Furor ovni

Carmelo Encinas  Asesor editorial de '20minutos'OPINIÓN
Imagen de un Objeto Volador no Identificado (OVNI).
Imagen de un objeto volador no identificado.
DEPARTAMENTO DE DEFENSA DE EE UU

Aquel objeto brillante bajó del cielo a una velocidad inusitada. Era la medianoche de un domingo de julio, había luna nueva y durante unos segundos lo iluminó todo como si se hiciera de día. Así lo percibieron las cinco personas que viajaban en coche por una vía secundaria de la provincia de Segovia y que observaron atónitos cómo el fenomenal fogonazo les permitió ver con nitidez a los vecinos de un pueblo próximo que paseaban por la carretera aprovechando la fresca nocturna de un tórrido verano. El objeto desapareció en la ladera norte de la cercana sierra de Guadarrama y no hubo más.

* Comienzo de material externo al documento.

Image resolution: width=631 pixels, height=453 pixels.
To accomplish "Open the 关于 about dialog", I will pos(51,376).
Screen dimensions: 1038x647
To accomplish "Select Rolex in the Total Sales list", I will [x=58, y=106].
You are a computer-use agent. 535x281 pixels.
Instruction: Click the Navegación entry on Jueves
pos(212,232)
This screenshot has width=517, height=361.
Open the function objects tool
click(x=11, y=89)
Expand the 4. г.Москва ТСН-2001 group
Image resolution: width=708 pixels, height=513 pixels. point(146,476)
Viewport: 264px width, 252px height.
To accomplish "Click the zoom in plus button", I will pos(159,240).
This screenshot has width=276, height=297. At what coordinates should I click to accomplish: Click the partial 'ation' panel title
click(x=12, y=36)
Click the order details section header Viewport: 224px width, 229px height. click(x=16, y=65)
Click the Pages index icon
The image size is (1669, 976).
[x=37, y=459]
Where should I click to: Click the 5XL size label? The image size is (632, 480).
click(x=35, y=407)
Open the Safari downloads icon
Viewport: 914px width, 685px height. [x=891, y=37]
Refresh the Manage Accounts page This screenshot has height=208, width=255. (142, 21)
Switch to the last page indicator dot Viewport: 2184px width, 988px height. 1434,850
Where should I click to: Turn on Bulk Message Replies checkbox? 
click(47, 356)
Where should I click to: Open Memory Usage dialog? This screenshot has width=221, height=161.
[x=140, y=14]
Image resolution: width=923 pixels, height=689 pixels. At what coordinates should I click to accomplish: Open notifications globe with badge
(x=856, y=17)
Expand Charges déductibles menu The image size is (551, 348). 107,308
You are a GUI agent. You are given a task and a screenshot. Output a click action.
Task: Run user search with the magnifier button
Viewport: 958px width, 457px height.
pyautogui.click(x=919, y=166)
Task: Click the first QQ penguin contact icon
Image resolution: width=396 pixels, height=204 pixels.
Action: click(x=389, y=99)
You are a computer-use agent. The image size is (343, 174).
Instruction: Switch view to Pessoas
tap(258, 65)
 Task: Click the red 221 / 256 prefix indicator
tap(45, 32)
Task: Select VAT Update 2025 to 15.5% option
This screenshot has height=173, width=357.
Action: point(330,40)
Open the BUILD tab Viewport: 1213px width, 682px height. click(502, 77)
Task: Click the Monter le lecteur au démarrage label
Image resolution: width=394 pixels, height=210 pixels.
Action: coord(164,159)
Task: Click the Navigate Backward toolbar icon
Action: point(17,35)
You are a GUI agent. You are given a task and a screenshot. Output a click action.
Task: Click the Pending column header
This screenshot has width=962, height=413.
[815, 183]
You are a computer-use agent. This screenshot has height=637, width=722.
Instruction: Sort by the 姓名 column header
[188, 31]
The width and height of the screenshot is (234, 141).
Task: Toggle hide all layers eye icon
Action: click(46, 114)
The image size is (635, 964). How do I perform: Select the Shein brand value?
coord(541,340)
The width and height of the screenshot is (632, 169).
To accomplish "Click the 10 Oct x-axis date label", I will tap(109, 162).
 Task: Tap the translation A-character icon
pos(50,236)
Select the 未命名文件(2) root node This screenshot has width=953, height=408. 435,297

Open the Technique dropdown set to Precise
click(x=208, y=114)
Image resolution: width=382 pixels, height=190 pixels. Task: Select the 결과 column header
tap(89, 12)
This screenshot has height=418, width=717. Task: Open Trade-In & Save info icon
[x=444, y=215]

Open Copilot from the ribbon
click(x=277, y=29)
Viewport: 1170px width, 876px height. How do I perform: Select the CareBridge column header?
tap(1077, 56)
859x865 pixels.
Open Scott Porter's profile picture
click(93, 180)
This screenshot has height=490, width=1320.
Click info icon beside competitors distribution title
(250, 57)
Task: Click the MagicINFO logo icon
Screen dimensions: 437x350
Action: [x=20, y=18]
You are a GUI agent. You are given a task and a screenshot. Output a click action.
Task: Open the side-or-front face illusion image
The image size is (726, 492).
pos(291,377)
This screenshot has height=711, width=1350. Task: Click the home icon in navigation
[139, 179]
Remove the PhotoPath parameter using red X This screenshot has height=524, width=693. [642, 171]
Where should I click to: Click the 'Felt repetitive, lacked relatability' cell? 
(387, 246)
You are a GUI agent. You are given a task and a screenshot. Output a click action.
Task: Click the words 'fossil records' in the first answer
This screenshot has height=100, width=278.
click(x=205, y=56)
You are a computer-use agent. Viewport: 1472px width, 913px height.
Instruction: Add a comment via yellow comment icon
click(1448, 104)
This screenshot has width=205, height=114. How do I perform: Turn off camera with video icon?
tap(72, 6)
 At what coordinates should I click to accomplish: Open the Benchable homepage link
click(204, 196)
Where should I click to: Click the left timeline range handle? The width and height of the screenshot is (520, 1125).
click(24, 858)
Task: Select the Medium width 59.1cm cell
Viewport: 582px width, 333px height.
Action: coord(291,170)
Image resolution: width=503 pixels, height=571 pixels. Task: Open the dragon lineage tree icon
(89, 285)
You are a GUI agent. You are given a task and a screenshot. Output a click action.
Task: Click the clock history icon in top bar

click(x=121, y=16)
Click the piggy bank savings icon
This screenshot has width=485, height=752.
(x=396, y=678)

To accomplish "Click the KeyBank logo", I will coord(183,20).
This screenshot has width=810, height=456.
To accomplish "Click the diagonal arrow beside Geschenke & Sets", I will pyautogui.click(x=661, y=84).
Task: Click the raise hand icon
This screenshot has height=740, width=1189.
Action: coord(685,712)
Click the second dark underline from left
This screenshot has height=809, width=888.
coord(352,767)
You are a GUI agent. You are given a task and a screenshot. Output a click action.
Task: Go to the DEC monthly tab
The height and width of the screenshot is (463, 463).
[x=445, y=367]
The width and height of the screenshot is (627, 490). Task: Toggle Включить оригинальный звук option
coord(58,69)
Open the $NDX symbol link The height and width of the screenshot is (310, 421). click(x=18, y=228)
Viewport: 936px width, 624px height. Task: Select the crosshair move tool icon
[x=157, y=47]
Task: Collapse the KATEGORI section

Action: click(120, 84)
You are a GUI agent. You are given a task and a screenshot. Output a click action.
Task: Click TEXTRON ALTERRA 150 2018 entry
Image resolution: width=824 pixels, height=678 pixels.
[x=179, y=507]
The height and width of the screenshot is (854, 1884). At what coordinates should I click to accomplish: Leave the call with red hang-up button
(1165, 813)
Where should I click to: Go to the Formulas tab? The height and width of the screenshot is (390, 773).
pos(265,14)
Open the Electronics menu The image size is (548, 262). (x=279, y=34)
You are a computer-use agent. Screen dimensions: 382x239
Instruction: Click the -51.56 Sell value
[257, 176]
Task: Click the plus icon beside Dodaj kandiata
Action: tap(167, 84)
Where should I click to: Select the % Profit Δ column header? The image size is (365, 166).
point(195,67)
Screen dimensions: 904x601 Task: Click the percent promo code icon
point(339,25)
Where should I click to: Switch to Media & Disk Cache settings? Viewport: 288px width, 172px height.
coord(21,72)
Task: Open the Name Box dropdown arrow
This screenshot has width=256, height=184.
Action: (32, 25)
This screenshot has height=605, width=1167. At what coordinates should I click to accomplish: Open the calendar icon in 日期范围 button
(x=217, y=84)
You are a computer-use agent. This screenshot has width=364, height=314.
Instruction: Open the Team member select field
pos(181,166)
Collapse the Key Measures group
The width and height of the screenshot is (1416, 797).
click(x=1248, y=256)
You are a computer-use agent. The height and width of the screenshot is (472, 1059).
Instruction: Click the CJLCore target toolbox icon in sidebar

Si extraordinaria fue aquella visión, aún resultó más desconcertante el que nadie en aquel pueblo, que por unos instantes vieron completamente iluminado, viera nada y que ni siquiera advirtiera la claridad que les hizo momentáneamente visibles a kilómetros de distancia. Ni los servicios meteorológicos ni el grupo de alerta y control del Ejército del Aire registraron nada extraño aquella noche, y aunque ninguno de los cinco ocupantes del vehículo había probado una gota de alcohol, apenas comentaron su experiencia para no ser acusados de beber más de la cuenta, sufrir alucinaciones o ser objeto de chanza.

"Me cuesta imaginar que en un universo  poblado por miles de millones de cuerpos celestes sea el nuestro el único que albergue vida inteligente"

Sé que aquel inquietante episodio es verídico y que fue tal y como aquí lo cuento porque uno de los ocupantes de aquel vehículo era yo. Entonces solo tenía quince años y estaba lejos aún de ejercer el periodismo, pero lo ocurrido me enseñó a no despreciar ningún testimonio por inexplicado o inexplicable que resulte.

Si traigo a colación esta insólita vivencia personal es porque me lo acaba de rememorar el informe que trascendió hace unos días sobre las investigaciones del Gobierno de los Estados Unidos de los 120 fenómenos aéreos extraños presenciados por los pilotos de la Marina norteamericana. El documento, que avanzó The New York Times citando a altos funcionarios de la Administración, determina que la inmensa mayoría de esos fenómenos no tuvieron su origen en pruebas ni proyectos militares de alta tecnología y aunque no afirma que sean naves extraterrestres, tampoco lo descarta.

Este informe del Pentágono ha abierto allí grandes expectativas sobre un tema cuyo interés comparten senadores demócratas y republicanos, que coinciden en exigir una investigación a fondo del asunto y que se dispongan recursos para hacerlo científicamente y llegar hasta el final. Lo descrito por los pilotos de la Armada habla de aparatos con comportamientos erráticos, una capacidad de aceleración hasta ahora desconocida y luces que desafiaban las leyes de la física. Esto último de la luz es lo que más me ha recordado a la experiencia personal de mis quince años.

"El deber de la ciencia es investigar aquello a lo que no se le encuentra explicación"

No piensen que aquella visión de adolescente me sitúa entre los convencidos de las visitas a la Tierra de seres de otro planeta. Es verdad que me cuesta imaginar que en un universo inacabable poblado por miles de millones de cuerpos celestes sea el nuestro el único que albergue vida inteligente. Sin embargo, otra cosa muy distinta es que alguna de esas posibles civilizaciones haya logrado desarrollar una tecnología tan sofisticada como para trasladarse con naturalidad a planetas que están a millones de años luz y venga a la Tierra a hacer turismo espacial. Esto me resulta aún más difícil de imaginar.

El deber de la ciencia es investigar aquello a lo que no se le encuentra explicación y desentrañar los misterios que encierra. Lo de los extraterrestres resulta particularmente excitante y puedo entender el furor por los ovnis que han desatado los papeles del Pentágono. Es obvio que mi buen amigo Iker tiene programa para rato.